I'd love to visit Asia Minor
And back then, EVERY photo filter was vintage!

There was no “correct” list of Seven Wonders, just as today there’s no “correct” list of favorite places. Everyone has their own. But many of the entries matched up with each other, because, well, the world was barely civilized back then. If something amazing was out there, chances are it’ll show up on everybody’s list.

And as history went on, a few of the more famous lists, such as those from Antipater and Philo, and second-hand references to a much earlier list by Herodotus, came to be seen as the important ones. So although everyone had their own, the world did indeed settle on a single, official answer. Behold:

The Seven Wonders of the Ancient World

In order of construction:

  • Great Pyramid of Giza
  • Hanging Gardens of Babylon
  • Tempe of Artemis at Ephesus
  • Statue of Zeus at Olympia
  • Mausoleum at Halicarnassus
  • Colossus of Rhodes
  • Lighthouse of Alexandria
Seven Wonders of the Ancient World
In display order (not chronological): Great Pyramid, Hanging Gardens, Temple of Artemis, Statue of Zeus, Mausoleum at Halicarnassus, Colossus of Rhodes, Lighthouse of Alexandria. The painting is by Maarten van Heemskerck, a 16th century Dutch painter.

The Lighthouse only just barely made the list. For a long time, the Ishtar Gate of Babylon was number seven.

You may have noticed you haven’t seen many of these showing up as National Geographic cover photos lately. That’s because most of them are gone. Sadly, the only one remaining is the Great Pyramid of Giza. Pyramids can’t fall down.

Great Pyramid of Giza
Photo thanks to Nina.

Notice anything else weird about the list? Yeah. Let’s discuss.

“Why isn’t _______ a Wonder of the World?”

You’ve probably heard it before. “Why not the Taj Mahal? Or Tikal? Or Stonehenge? Or the Great Wall? Or Angkor Wat? Or anything awesome?!?!!?”

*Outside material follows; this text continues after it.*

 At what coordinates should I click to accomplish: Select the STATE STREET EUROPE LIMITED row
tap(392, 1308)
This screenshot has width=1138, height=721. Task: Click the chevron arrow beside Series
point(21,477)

Most people seem to get annoyed when they hear the Eiffel Tower isn’t one of the Seven Wonders. Or the Dome of the Rock, or Machu Picchu, or whatever. They’re wondrous, right? They’re in the world, right?!?! So why aren’t they Wonders of the World?!?!

Taj Mahal rejected
Photo thanks to Yann.

Remember that list above? Well, it was developed from around 500 BC to about 0 AD. By Greeks, traveling around…Greece, basically.

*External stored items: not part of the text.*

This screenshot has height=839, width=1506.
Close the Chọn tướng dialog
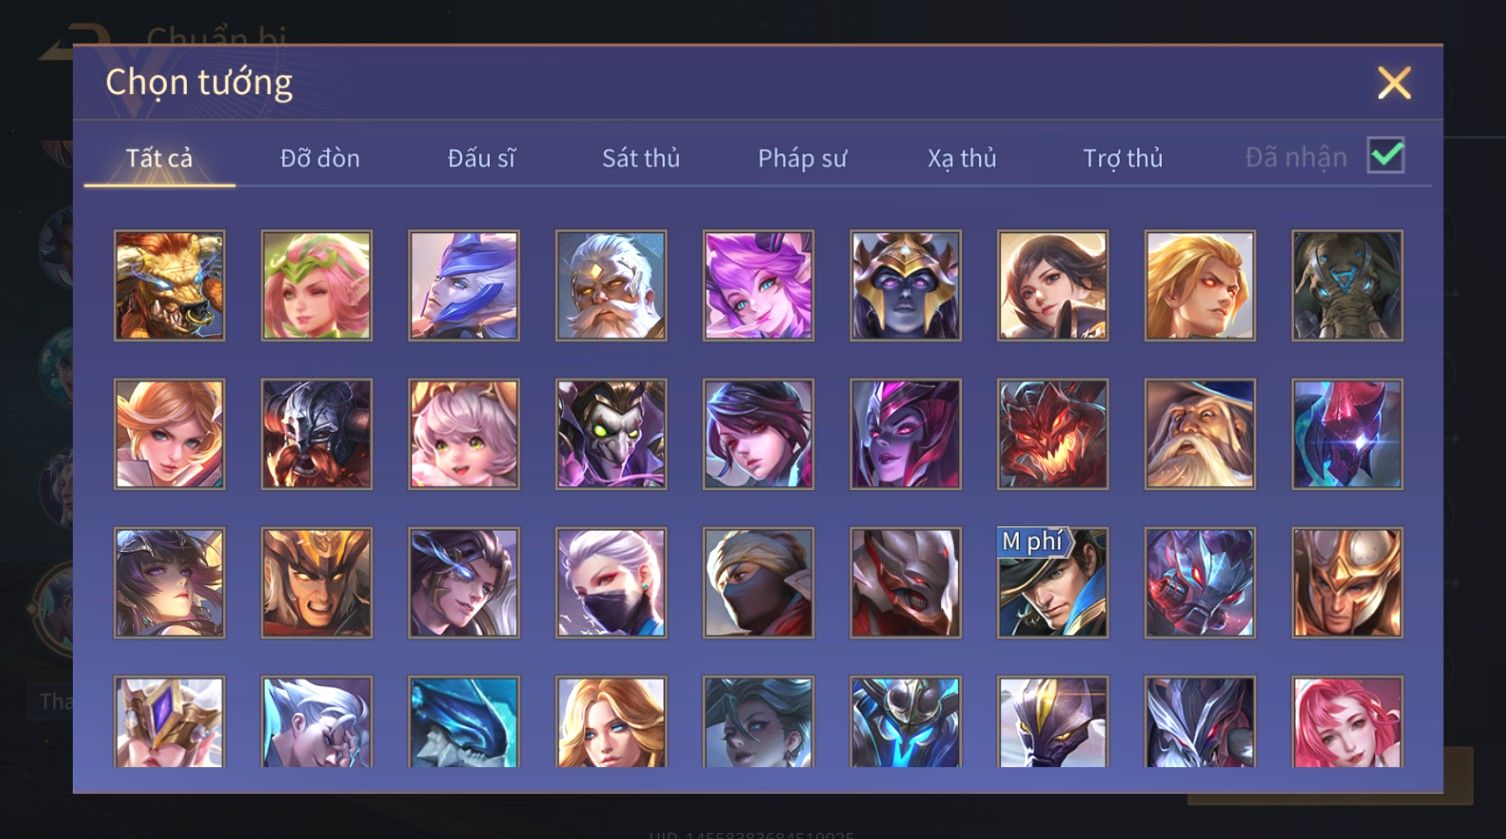(1394, 83)
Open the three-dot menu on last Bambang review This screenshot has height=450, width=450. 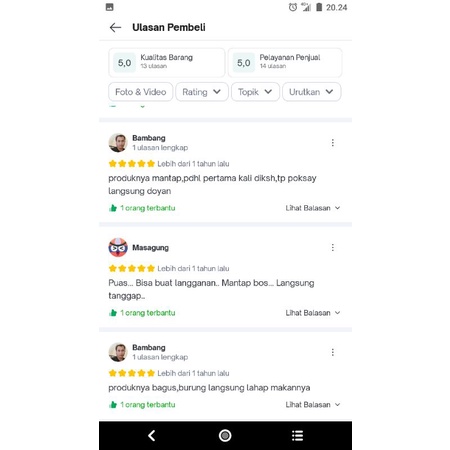332,352
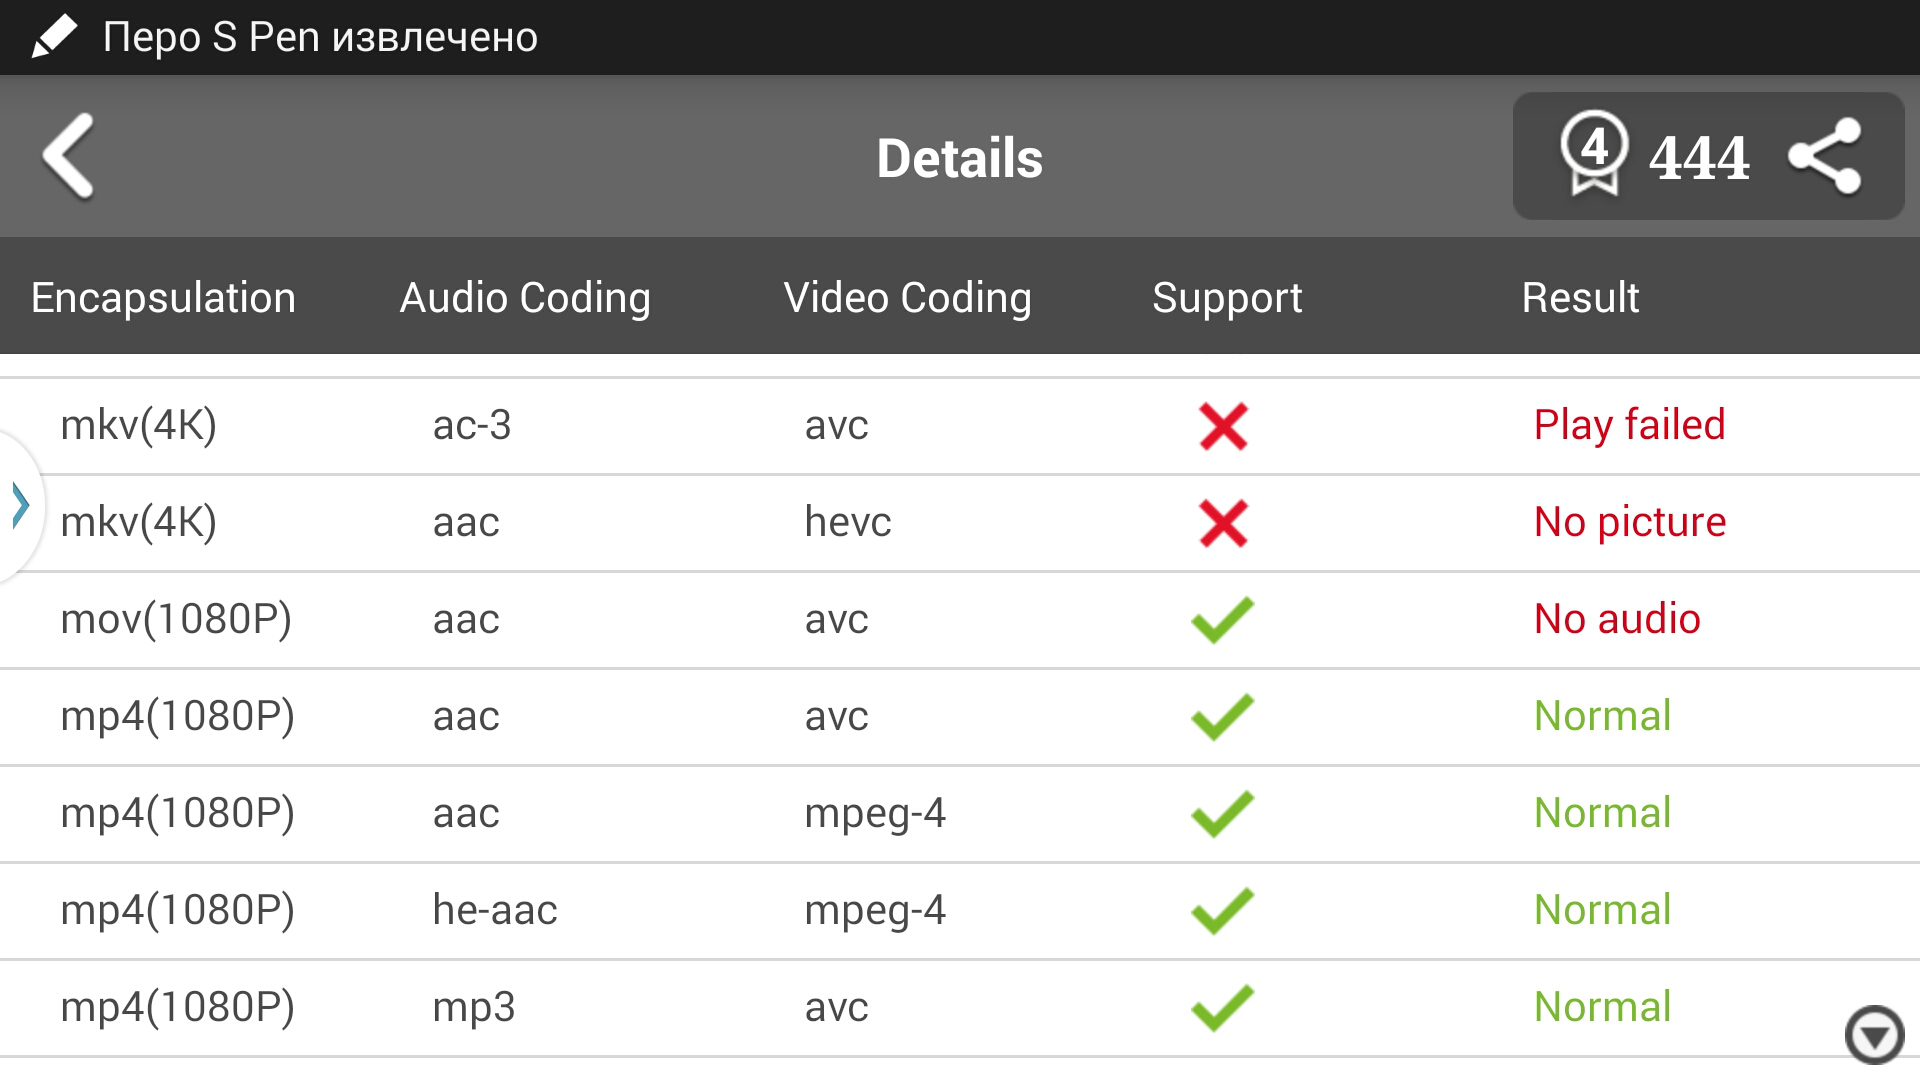Tap the Audio Coding column header

(x=525, y=298)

So not only does the list include only things built before that time, but also includes only things built within that area. That’s as far as they could explore without cars and stuff. So it should really be called the Seven Wonders of Ancient Greece and Nearby Environs.

Doesn’t sound so cool now, does it?

Wonders of the Ancient World map
Pretty “worldly” list, huh?

Now, to be fair, what was going on in Ancient Greece and Mesopotamia was pretty great. Chances are that if they had done a real Wonders of the World list, and traveled all over the globe to find the absolute best, it would look pretty much the same. Except they might have added the Great Wall, which existed during that time.

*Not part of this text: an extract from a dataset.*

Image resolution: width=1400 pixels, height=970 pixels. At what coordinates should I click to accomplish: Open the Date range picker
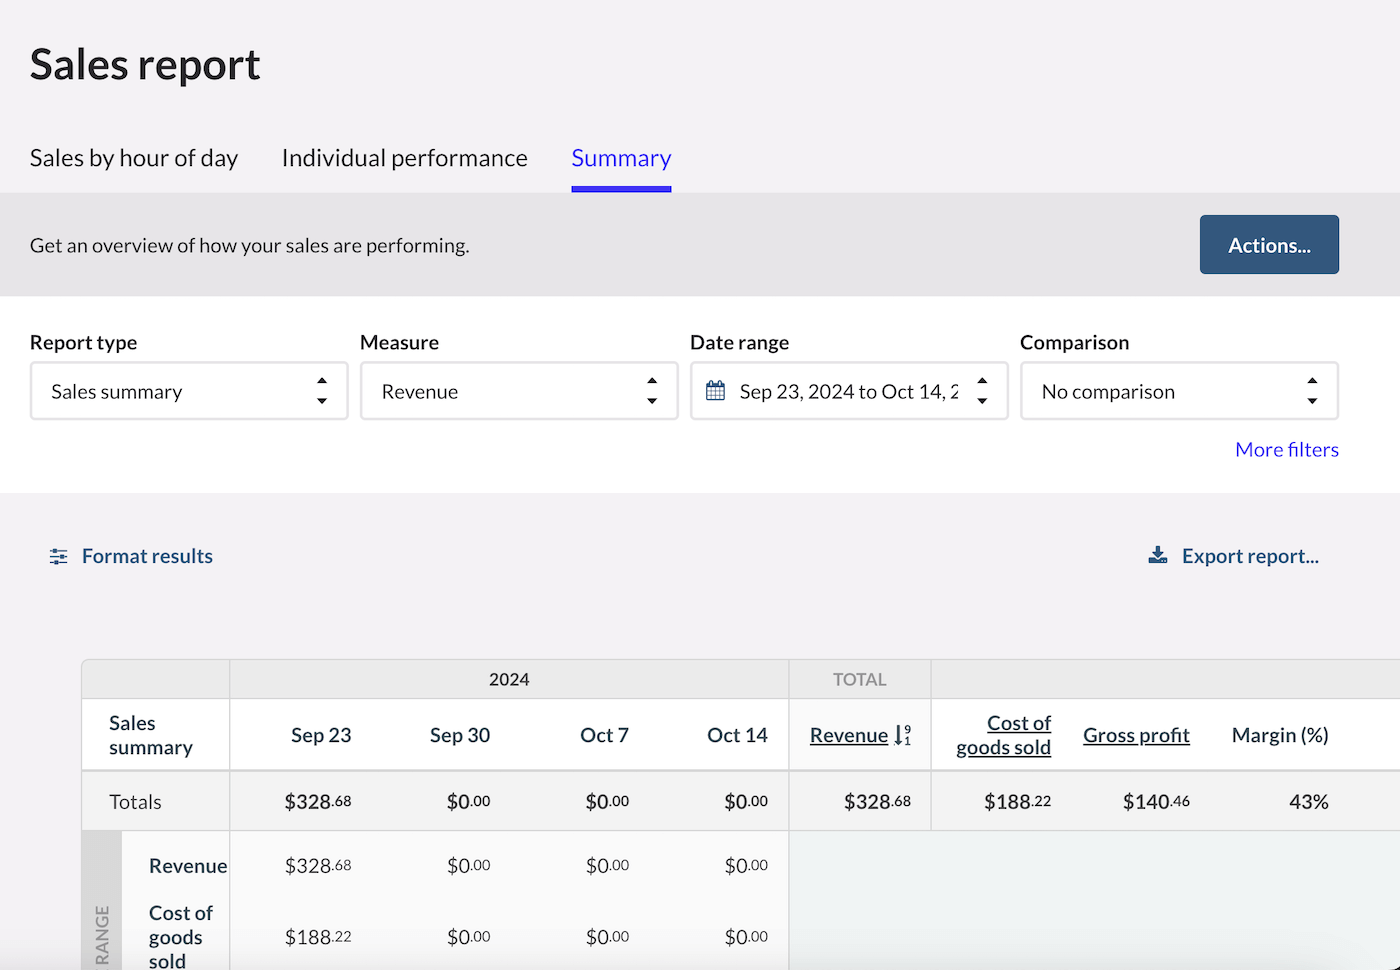pos(849,391)
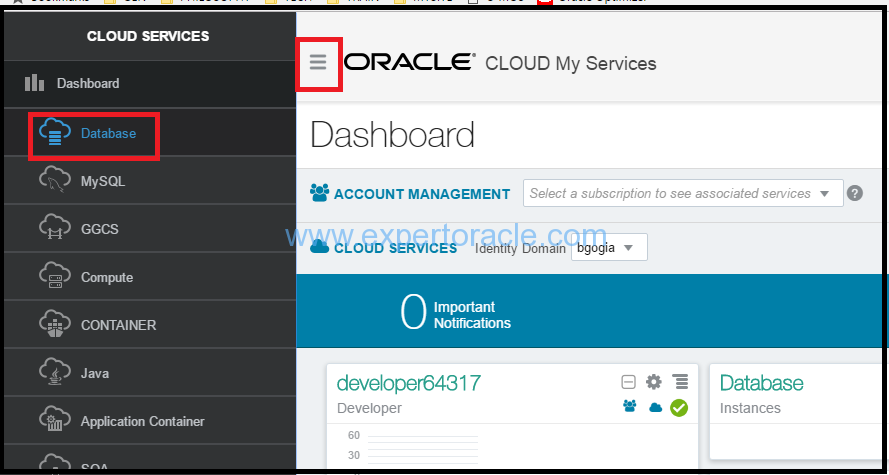The width and height of the screenshot is (889, 475).
Task: Click the green status check icon
Action: pyautogui.click(x=679, y=408)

But as time goes on, it makes less and less sense to view the Seven Wonders as a “best-of” list. It’s just a neat historical document of something that happened in Ancient Greece, not a list of the world’s most wonderful things. For the most part, they literally don’t even exist anymore.

Which is why so many cool buildings don’t count. No building you’ve ever seen, except the Pyramid, is a Wonder of the World.

So if anyone ever asks, “is this a Wonder of the World?”

The answer is no. Unless it’s the Pyramid.

The “New” Seven Wonders

Over the years, plenty of people and organizations have compiled their own versions, including specific lists for modern engineering marvels, natural formations, celestial bodies, and all sorts of other fun stuff. This is a neat idea, and it’s a nice way to get people interested in marvelous things around the world, though it’s by no means “official” in any way.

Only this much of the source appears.